John Doe v. City of Clawson

915 F.2d 244, 1990 U.S. App. LEXIS 17186, 1990 WL 140048
CourtCourt of Appeals for the Sixth Circuit
DecidedOctober 1, 1990
Docket89-2271
StatusPublished
Cited by18 cases

This text of 915 F.2d 244 (John Doe v. City of Clawson) is published on Counsel Stack Legal Research, covering Court of Appeals for the Sixth Circuit primary law. Counsel Stack provides free access to over 12 million legal documents including statutes, case law, regulations, and constitutions.

Bluebook
John Doe v. City of Clawson, 915 F.2d 244, 1990 U.S. App. LEXIS 17186, 1990 WL 140048 (6th Cir. 1990).

Opinion

MILBURN, Circuit Judge.

John Doe 1 appeals the district court’s grant of summary judgment for the City of Clawson, Michigan, in this action challenging the display of a nativity scene on public property. For the reasons that follow, we affirm.

I.

On December 15, 1987, John Doe filed the present action alleging that the City of Clawson, Michigan, intentionally violated his constitutional rights guaranteed by the Establishment Clause of the First Amendment of the United States Constitution by displaying a nativity scene on the front lawn of the Clawson City Hall. Doe’s complaint sought a preliminary injunction, a declaratory judgment, a permanent injunction and monetary damages.
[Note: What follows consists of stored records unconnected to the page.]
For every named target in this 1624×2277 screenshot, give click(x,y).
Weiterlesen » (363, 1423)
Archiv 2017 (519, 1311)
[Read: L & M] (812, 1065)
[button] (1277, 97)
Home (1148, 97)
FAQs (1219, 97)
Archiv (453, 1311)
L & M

The nativity scene was located at the entrance of the Clawson City Hall. The creche is a lawn display which includes figures of the infant Jesus, Mary and Joseph, all in a stable, and surrounded by a large angel, three kings, three wise men, two shepherds, three sheep, two camels and a donkey. The display also includes four evergreen trees with lights and stars, two Christmas gift packages with large bows, a Santa Claus figure standing nearby at the corner of the building, a large “Noel” sign, and holiday roping on the building. Decorated lampposts, “Seasons Greetings” sign, roping, colored lights and candles adorned the public library across the street from the Clawson City Hall. Both parties submitted photographs and videotape of the creche and the surrounding area to the district court. At oral *246 argument, counsel for plaintiff-appellant John Doe acknowledged that the entire display includes the public library and its decorations.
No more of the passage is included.